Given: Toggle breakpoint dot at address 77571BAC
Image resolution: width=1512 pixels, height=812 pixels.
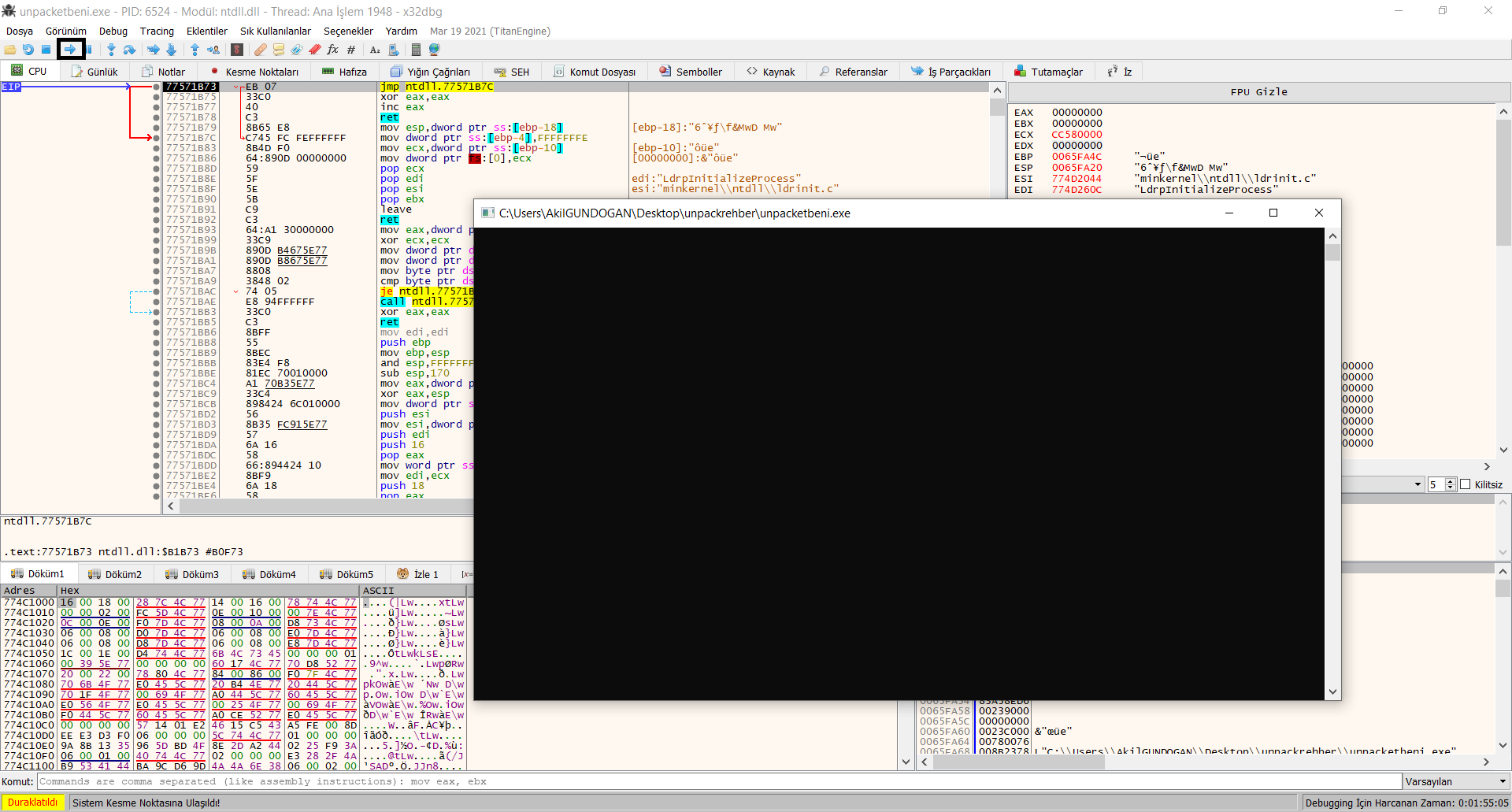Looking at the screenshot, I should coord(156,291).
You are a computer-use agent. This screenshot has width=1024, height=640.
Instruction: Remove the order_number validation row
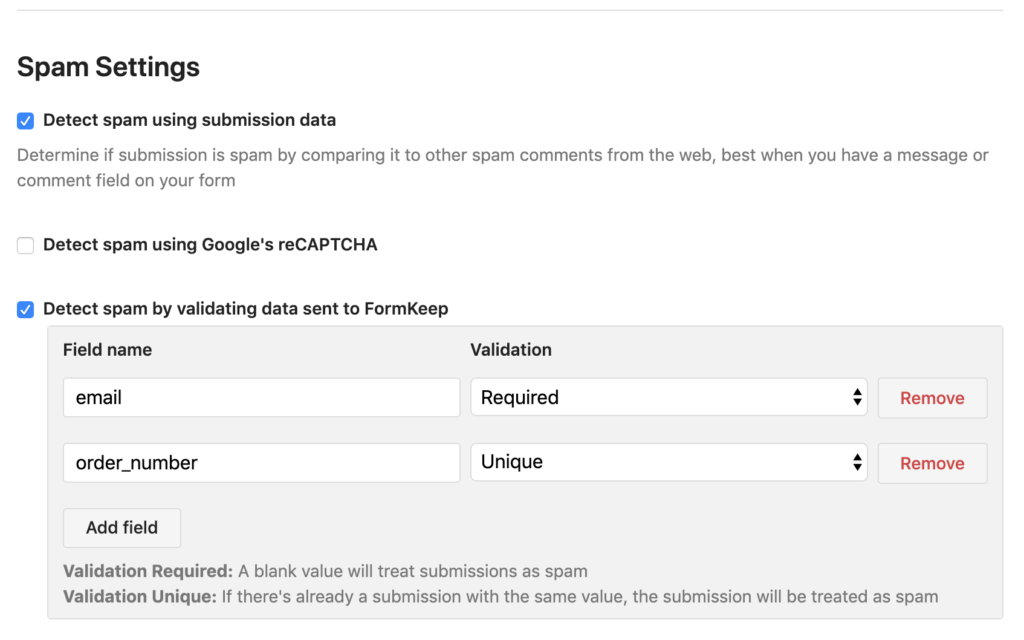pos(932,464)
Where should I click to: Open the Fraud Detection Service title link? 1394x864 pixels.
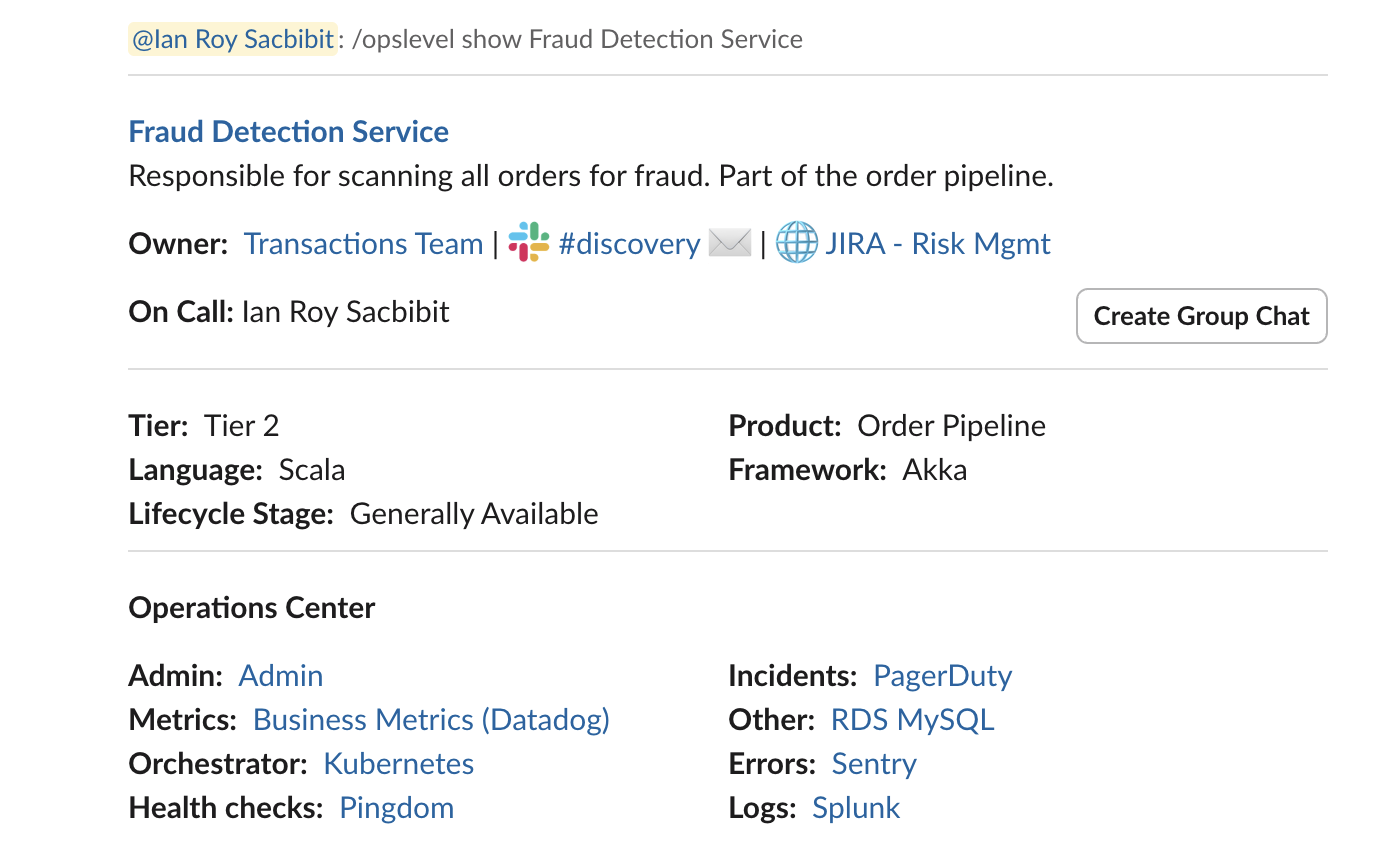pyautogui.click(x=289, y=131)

# # #

Repeat everything in the records above exactly, except the pictures.

Given: Toggle breakpoint dot at address 77571BAC
Image resolution: width=1512 pixels, height=812 pixels.
Looking at the screenshot, I should coord(156,291).
You are a computer-use agent. This screenshot has width=1024, height=640.
Instruction: Remove the order_number validation row
pos(932,464)
Where should I click to: Open the Fraud Detection Service title link? 1394x864 pixels.
pyautogui.click(x=289, y=131)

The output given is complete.